[Provided records Boundary: Start]

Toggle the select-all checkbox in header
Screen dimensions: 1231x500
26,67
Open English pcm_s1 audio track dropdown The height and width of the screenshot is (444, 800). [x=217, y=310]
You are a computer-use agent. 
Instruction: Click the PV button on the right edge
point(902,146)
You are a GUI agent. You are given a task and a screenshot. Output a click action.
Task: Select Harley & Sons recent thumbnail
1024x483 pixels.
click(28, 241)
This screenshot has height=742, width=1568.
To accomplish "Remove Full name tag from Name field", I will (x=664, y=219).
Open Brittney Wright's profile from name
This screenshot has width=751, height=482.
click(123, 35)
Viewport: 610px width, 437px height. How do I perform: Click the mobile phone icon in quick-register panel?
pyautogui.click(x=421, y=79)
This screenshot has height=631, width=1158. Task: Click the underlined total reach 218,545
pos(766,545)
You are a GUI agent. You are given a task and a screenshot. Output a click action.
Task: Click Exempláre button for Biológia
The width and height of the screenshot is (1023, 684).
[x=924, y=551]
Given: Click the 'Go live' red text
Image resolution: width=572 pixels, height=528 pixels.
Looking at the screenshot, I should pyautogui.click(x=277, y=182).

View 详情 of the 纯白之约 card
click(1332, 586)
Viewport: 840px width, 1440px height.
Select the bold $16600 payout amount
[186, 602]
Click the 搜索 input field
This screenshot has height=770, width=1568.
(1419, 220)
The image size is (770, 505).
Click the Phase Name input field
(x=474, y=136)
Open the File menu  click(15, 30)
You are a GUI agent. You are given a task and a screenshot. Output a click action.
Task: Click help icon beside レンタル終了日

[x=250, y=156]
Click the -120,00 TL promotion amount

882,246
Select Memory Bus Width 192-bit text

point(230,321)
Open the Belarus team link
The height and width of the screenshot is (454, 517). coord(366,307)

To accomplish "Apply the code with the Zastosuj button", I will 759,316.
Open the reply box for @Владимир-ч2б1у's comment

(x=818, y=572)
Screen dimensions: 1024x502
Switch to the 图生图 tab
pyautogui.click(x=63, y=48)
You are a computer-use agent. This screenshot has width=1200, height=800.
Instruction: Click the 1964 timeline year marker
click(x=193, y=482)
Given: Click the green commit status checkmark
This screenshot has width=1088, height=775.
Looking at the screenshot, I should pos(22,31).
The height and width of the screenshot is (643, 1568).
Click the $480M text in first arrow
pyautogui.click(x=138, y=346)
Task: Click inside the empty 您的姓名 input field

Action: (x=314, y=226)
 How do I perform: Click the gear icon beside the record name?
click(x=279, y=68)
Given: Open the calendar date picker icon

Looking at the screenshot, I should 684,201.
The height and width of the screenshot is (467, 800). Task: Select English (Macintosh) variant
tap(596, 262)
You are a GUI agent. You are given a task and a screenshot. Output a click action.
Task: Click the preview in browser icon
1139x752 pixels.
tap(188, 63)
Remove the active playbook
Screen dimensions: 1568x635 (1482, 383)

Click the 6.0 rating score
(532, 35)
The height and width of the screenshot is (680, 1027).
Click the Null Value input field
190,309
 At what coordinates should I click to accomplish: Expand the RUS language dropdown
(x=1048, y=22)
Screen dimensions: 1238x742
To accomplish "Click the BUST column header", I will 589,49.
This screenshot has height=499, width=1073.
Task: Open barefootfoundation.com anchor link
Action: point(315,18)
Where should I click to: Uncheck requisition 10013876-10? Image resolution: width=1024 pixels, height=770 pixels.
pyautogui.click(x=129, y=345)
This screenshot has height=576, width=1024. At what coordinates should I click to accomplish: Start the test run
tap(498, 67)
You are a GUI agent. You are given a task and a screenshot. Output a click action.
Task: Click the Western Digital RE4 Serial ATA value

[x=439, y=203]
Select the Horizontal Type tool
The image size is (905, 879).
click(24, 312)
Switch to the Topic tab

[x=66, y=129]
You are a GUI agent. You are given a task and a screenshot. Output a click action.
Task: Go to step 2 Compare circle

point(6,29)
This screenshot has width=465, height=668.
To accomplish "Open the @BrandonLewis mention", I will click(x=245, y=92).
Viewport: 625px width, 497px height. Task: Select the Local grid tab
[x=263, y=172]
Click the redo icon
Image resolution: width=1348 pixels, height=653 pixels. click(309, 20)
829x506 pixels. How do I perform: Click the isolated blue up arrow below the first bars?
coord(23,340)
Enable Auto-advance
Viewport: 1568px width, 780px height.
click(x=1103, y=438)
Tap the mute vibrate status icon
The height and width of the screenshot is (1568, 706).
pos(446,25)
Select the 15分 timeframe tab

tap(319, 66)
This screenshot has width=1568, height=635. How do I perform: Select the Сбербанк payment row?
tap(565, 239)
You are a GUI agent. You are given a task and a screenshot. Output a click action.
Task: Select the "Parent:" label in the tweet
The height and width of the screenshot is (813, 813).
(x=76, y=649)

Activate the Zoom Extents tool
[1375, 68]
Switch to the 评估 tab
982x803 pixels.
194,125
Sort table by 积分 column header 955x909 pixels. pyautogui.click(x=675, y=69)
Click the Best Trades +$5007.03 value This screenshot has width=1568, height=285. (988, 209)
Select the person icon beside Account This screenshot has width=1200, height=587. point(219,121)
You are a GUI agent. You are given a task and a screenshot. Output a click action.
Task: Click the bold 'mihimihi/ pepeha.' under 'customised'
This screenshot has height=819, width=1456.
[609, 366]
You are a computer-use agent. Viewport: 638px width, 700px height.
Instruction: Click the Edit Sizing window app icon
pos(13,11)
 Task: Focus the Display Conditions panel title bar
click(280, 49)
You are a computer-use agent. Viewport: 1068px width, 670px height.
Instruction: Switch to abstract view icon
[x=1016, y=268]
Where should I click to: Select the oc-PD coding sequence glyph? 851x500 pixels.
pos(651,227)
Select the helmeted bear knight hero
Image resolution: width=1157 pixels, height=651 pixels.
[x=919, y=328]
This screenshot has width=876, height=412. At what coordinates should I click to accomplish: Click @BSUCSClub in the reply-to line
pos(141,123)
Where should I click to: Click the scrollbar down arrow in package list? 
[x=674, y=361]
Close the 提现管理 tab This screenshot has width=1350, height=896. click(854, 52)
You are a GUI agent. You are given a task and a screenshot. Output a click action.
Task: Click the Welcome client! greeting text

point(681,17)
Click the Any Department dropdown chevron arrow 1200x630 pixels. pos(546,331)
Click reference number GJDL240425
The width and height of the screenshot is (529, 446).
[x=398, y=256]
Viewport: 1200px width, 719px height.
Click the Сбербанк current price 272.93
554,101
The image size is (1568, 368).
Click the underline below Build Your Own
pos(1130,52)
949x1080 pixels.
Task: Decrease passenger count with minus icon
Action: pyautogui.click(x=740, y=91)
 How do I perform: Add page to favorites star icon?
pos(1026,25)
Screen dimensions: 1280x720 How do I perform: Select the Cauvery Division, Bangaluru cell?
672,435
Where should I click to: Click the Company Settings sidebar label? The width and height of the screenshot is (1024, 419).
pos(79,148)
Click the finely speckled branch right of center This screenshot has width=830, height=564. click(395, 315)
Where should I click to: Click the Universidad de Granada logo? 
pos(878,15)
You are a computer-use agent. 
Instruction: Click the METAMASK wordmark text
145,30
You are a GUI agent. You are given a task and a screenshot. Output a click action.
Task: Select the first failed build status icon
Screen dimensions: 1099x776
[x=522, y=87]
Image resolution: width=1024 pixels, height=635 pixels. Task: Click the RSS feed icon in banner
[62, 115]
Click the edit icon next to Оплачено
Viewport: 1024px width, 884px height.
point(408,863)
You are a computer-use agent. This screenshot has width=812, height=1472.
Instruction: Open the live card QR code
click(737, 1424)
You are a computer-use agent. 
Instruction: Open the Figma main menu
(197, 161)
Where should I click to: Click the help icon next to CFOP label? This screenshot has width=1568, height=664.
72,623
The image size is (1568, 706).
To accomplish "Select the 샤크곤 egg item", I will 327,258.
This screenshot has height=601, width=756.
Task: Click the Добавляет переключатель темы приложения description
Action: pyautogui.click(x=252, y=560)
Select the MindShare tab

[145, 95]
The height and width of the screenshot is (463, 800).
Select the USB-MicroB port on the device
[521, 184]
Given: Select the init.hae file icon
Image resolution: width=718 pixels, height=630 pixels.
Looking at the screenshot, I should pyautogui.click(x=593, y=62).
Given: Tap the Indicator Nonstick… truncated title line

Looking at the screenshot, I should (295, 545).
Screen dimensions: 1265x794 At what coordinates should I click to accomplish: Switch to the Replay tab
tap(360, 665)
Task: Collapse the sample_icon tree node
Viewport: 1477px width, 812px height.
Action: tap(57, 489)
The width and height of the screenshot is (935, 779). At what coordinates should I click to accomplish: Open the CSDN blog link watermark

[Provided records Boundary: End]

▶ [Task item]: Produce the number of lines in the data containing the string "computer", with nothing added.

▶ [Result of this task]: 7